(Stored data)
=======

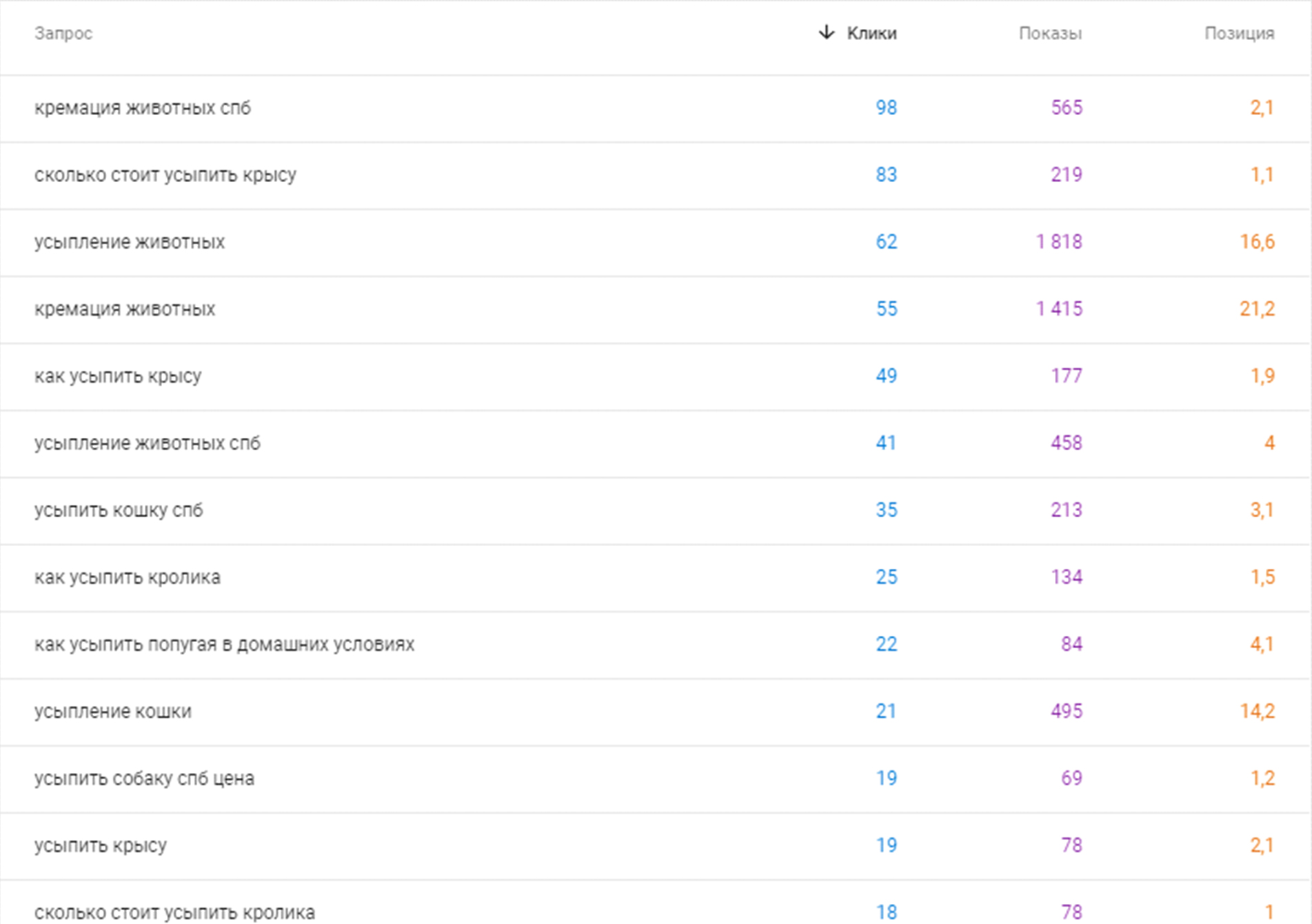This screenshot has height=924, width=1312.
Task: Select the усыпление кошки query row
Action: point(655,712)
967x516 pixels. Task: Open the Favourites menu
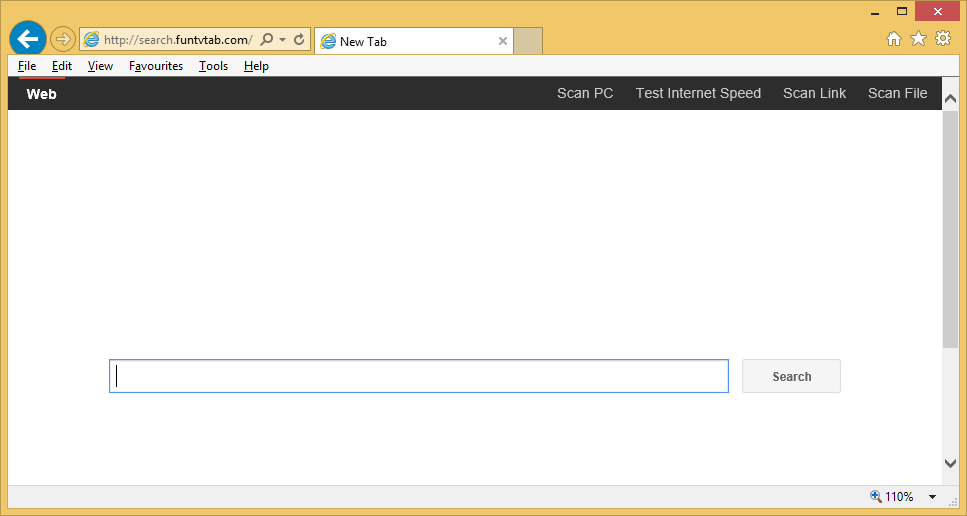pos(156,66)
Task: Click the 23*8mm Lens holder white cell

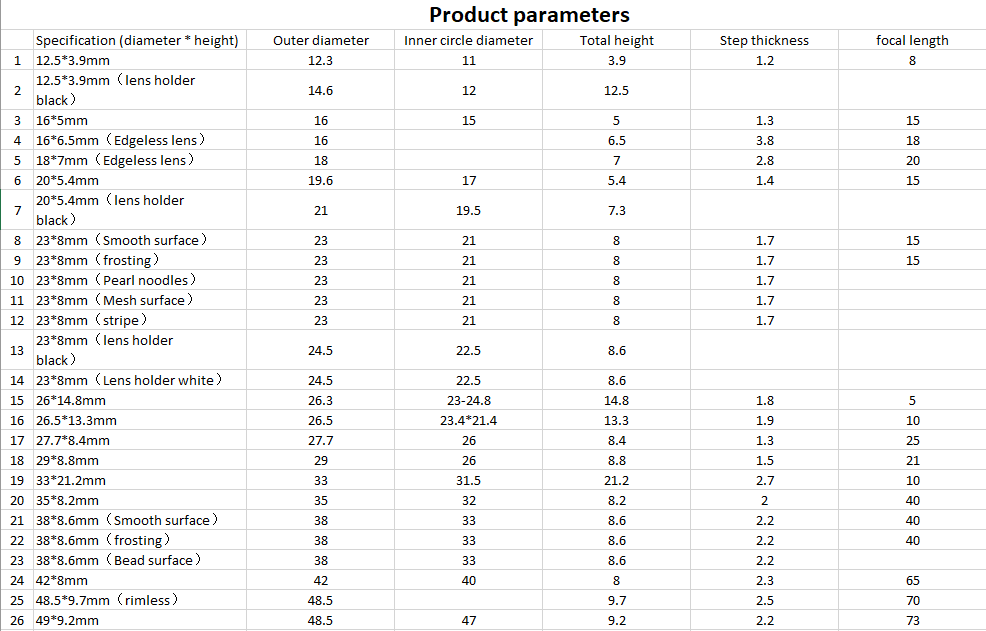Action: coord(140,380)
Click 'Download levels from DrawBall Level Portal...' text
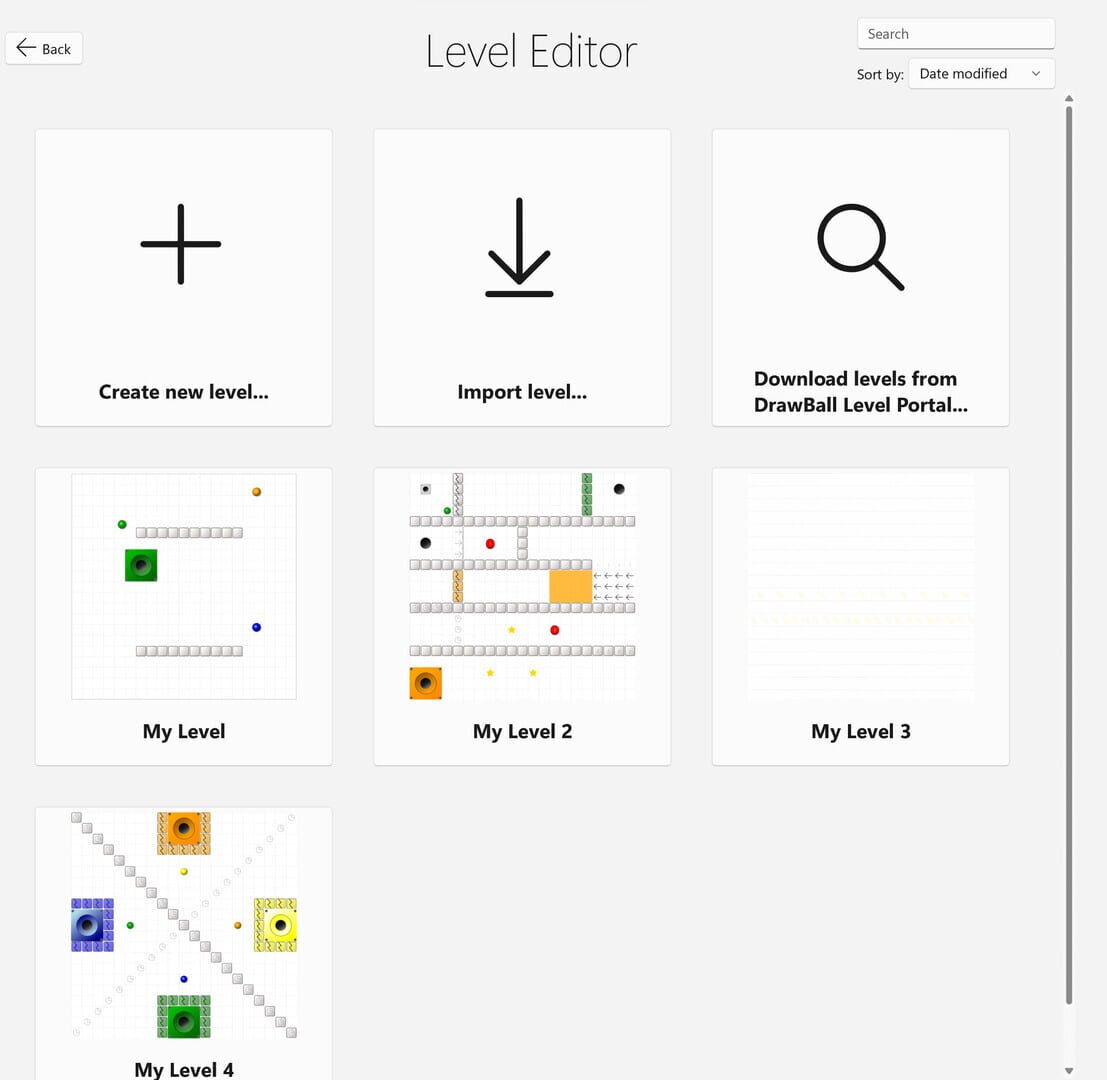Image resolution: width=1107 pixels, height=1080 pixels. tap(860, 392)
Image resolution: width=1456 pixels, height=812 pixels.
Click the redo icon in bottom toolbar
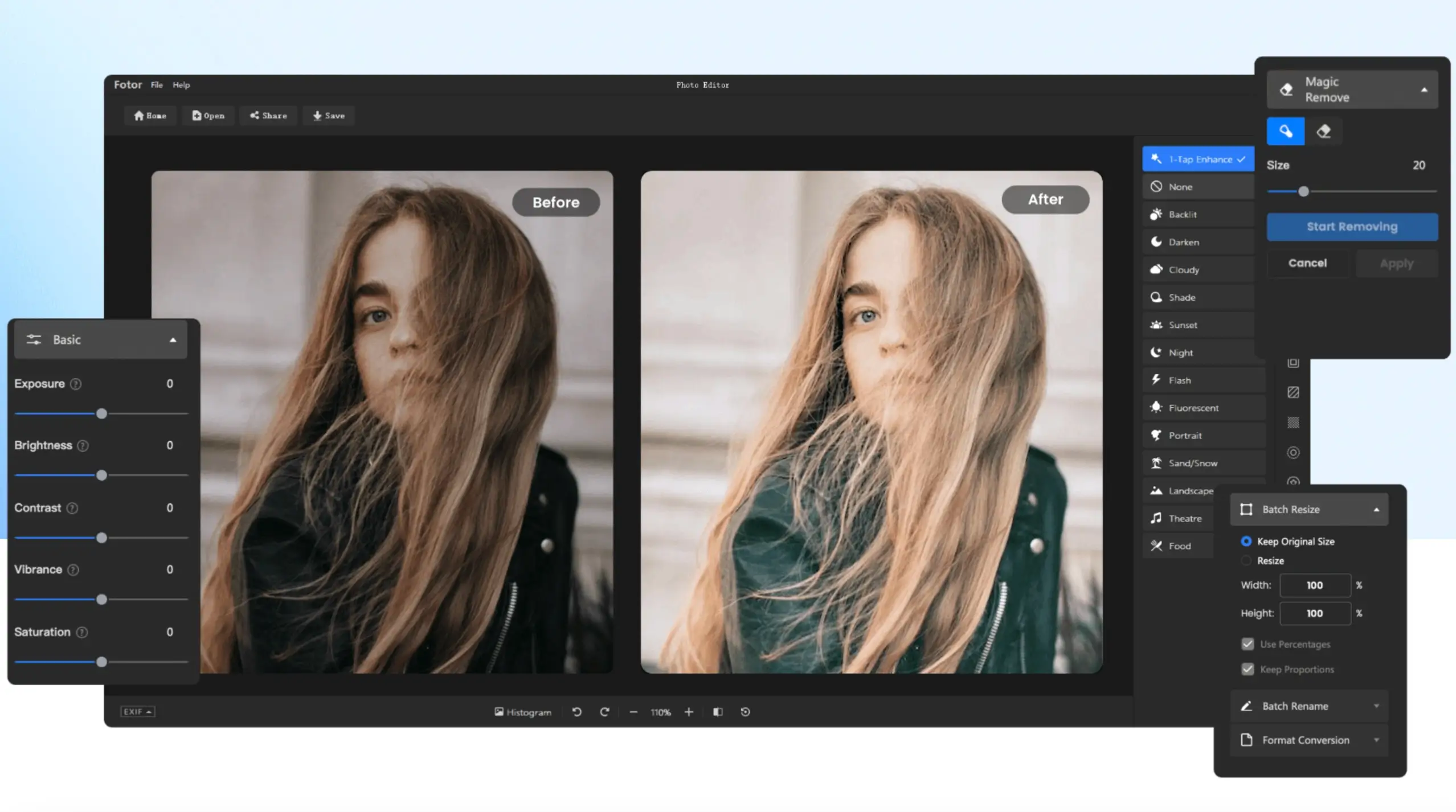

=======

• Work to be completed:
Arrange the lines of every record above as a numbered list, skipping blank lines. Leave the pictures out of your answer.

• Response to this exercise:
1. This screenshot has height=924, width=1312.
2. Task: Select the усыпление кошки query row
3. Action: point(655,712)
4. 967x516 pixels. Task: Open the Favourites menu
5. pos(156,66)
6. Task: Click the 23*8mm Lens holder white cell
7. Action: coord(140,380)
8. Click 'Download levels from DrawBall Level Portal...' text
9. Image resolution: width=1107 pixels, height=1080 pixels. tap(860, 392)
10. Image resolution: width=1456 pixels, height=812 pixels.
11. Click the redo icon in bottom toolbar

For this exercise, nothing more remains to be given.